SMSF advisers and trustees must be clear about what cyber-security processes are in place and should not merely accept them on face value.

SMSF advisers must give greater consideration to the cyber-security of the systems they use to engage with clients, while trustees should ensure the methods they use to transact funds are also safe, according to an advice-focused cyber-security agency.

The Cyber Collective founder Fraser Jack said financial advisers already have obligations under law, but the prevalence of SMSF corporate trustees places the directors under the Corporations Act and so the security guidance provided by the Australian Securities and Investments Commission (ASIC) also applies to them.

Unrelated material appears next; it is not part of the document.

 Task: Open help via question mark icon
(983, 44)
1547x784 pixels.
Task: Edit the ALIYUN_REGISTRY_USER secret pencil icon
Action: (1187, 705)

“In regards to cyber-security, advisers can lean into this and have a statement around what they do and a policy around how they hold and process data,” Jack told selfmanagedsuper.

“The statement and policy can state ‘we the advice practice knows what it does with that information and the extra lengths it takes to protect client data’.

“It should also ask if clients are doing the same thing at their end because they can be sought after targets for cyber-criminals.”

He added trustees should be seeking similar assurances from third-party service providers.

“When it comes to trustees, they should be asking whoever is in their supply chain and doing work for them for any information or a statement outlining the steps they go to protect information,” he said.

He said trustees and directors should be seeking information to ask questions around cyber-security and also be aware that if they get hacked at home and members’ data is breached, they are obligated to report this and may be prosecuted by ASIC.

“The increase in cyber-security threats puts more risk on SMSF trustees around the transfer of funds and there has been a strong reliance on emails, but they should be aware of social engineering and phishing attacks, which can wait inside an email chain to access details such as bank accounts,” he said.

“As such, trustees should adopt things like two-factor authentication so if there is a transfer of money, it needs to be a layer of confirmation outside of email, which should be considered as an unsecured network.”

Jack, who was previously a financial adviser and most recently host of the XY Adviser financial advice podcast, launched The Cyber Collective two months ago in an effort to provide cyber-protection solutions usually available to larger firms to small and medium advice practices.

He said advice practitioners, offering financial planning, accounting and mortgage broking services, will be able to create their own security package dependent on their needs and then have that package implemented via The Cyber Collective.

“A financial advice business is around 300 times more likely to be targeted than any other business and they keep way more information on record — from bank accounts and medical records to superannuation and tax returns — than your average business,” he said.